Lorenzo Barone è pronto a fare rientro in Umbria tra i suoi affetti. A pochi giorni dal traguardo della sua ultima spedizione ‘Dust’ sulla via delle polveri del Sahara, l’esploratore umbro, in un video, annuncia la sua imminente partenza verso casa.
Questa esperienza – ha detto in un video social – ha preso tutte le energie. A causa di problemi burocratici sono stato costretto a rimanere fermo 40 giorni su 170 circa – ha aggiunto -. Essere qui è una soddisfazione enorme, a volte ho pensato di non farcela
A breve – conclude – rientro tra gli affetti, la famiglia, gli amici, per apprezzare le piccole cose, la cosa più difficile dopo un’esperienza dove si vivono determinate sensazione e stimoli. Ci vediamo presto in Italia».
Il progetto “Dust – La via della sabbia” è stato una spedizione iniziata nell’ottobre 2025 con partenza dal Nord Africa. L’obiettivo era seguire il percorso della polvere sahariana che attraversa l’Atlantico e arriva fino all’Amazzonia, collegando quattro ecosistemi estremi: deserto, oceano, foresta e Ande.
La prima fase si è svolta nel Sahara, in bici, attraversando Tunisia, Algeria e Mauritania. La seconda è stata la traversata in solitaria dell’oceano Atlantico a remi, partita il 19 dicembre 2025 dalle coste della Mauritania e conclusa in Guyana francese dopo circa 37 giorni e oltre 4.500 km percorsi senza supporto esterno.
La terza fase ha riguardato l’Amazzonia, tra Guyana, Suriname e Brasile, con spostamenti a piedi, in bici e in canoa, affrontando isolamento, clima estremo e assenza di infrastrutture.

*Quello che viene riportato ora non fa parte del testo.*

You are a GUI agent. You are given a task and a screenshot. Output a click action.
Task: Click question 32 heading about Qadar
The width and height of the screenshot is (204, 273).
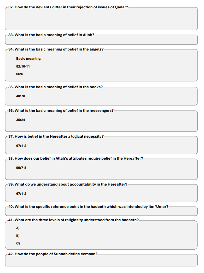[x=68, y=7]
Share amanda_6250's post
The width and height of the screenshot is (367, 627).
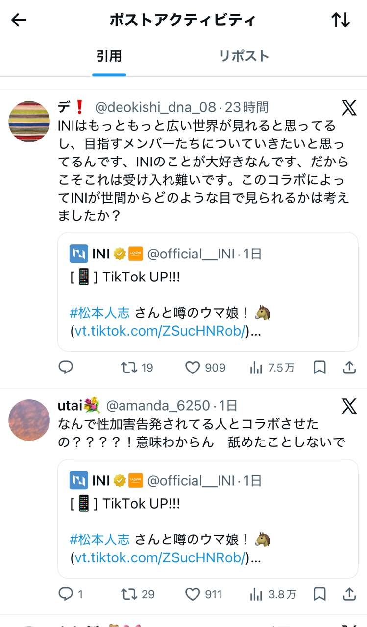pyautogui.click(x=349, y=594)
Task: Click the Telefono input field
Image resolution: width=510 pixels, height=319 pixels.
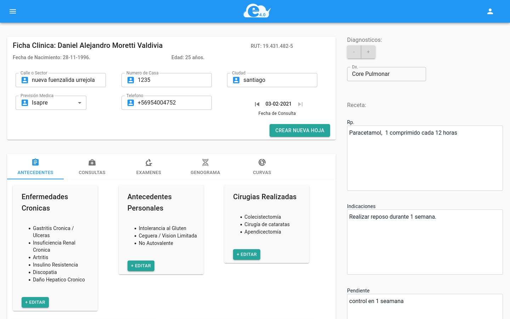Action: 170,103
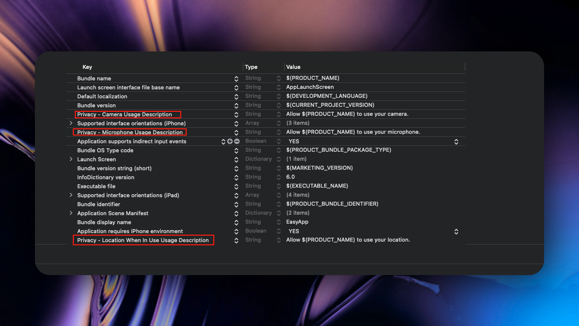
Task: Click the remove (−) button on indirect input events row
Action: click(x=237, y=142)
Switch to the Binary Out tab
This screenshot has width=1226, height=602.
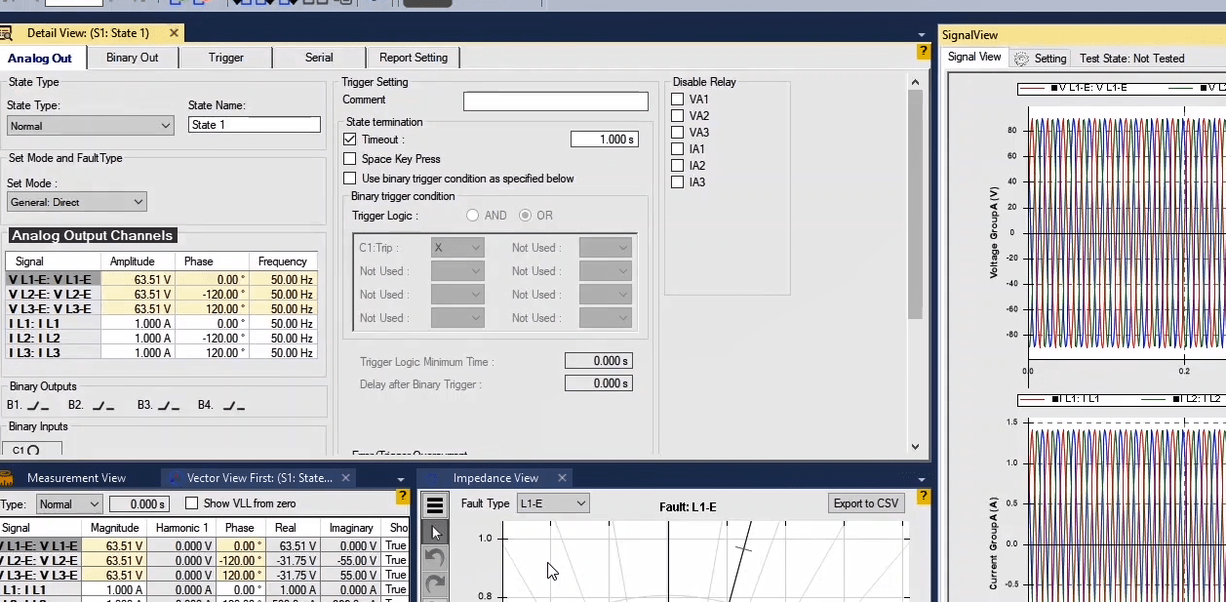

Successivamente il progetto è proseguito verso le Ande, dove Barone ha dovuto affrontare anche problemi tecnici alla bicicletta e lunghi tratti in quota con supporto esterno per poter continuare la spedizione.
La conclusione del progetto sulle Ande cilene, con il raggiungimento del Nevado Ojos del Salado a quasi 7.000 metri di quota, considerato l’ultimo obiettivo della spedizione.